Seine Saison war sehr durchwachsen. Das Ziel, die Top 100, wurden nicht erreicht. Bei den Grand kam er nie über Runde 2 hinaus. Er war allerdings auch mal knapp dran, das muss man ihm lassen. Leider waren die positivsten Nachrichten über ihn dass er einige Male mit Roger Federer trainieren durfte wie auch in den letzten Tagen. Auch bei den Turnieren im heimischen Österreich lief es nicht allzu gut für ihn. In Kitzbühel war in Runde 2 gegen den späteren Finalisten aus Russland Mikhail Youzhny Schluss und in Wien musste er sich überhaupt schon in Runde 1 geschlagen geben.
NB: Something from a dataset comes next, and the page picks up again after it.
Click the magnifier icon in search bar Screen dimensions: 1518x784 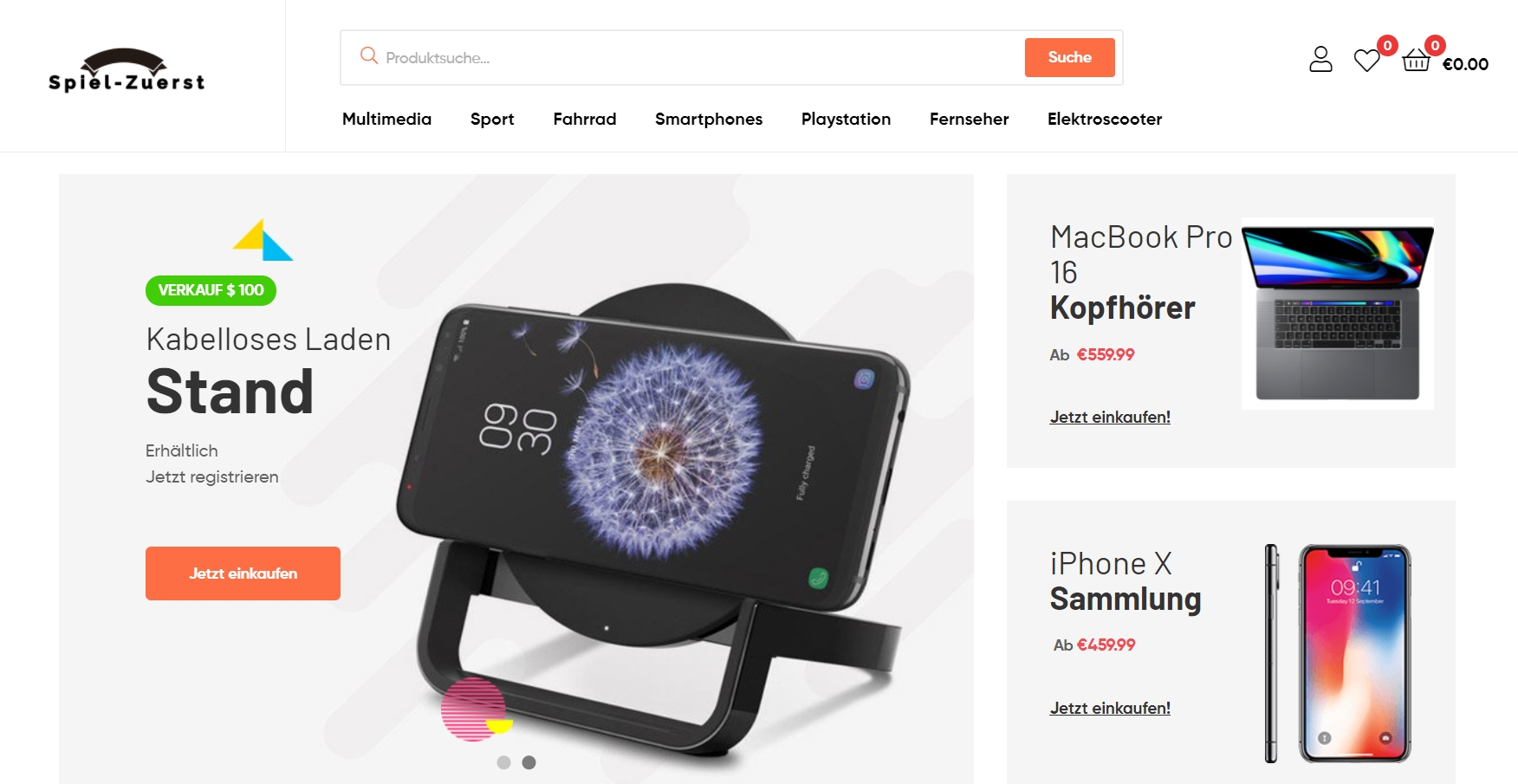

Der Gewinner war Frederico Gil aus Portugal. Das letzte Turnier für ihn in diesem Jahr war ebenfalls in Österreich, ein Challenger in Salzburg, bei dem er sich dem Deutschen Philipp Petzschner in zwei Sätzen ergeben musste. In Kitzbühel hat er selbigen noch glatt in zwei Sätze geschlagen.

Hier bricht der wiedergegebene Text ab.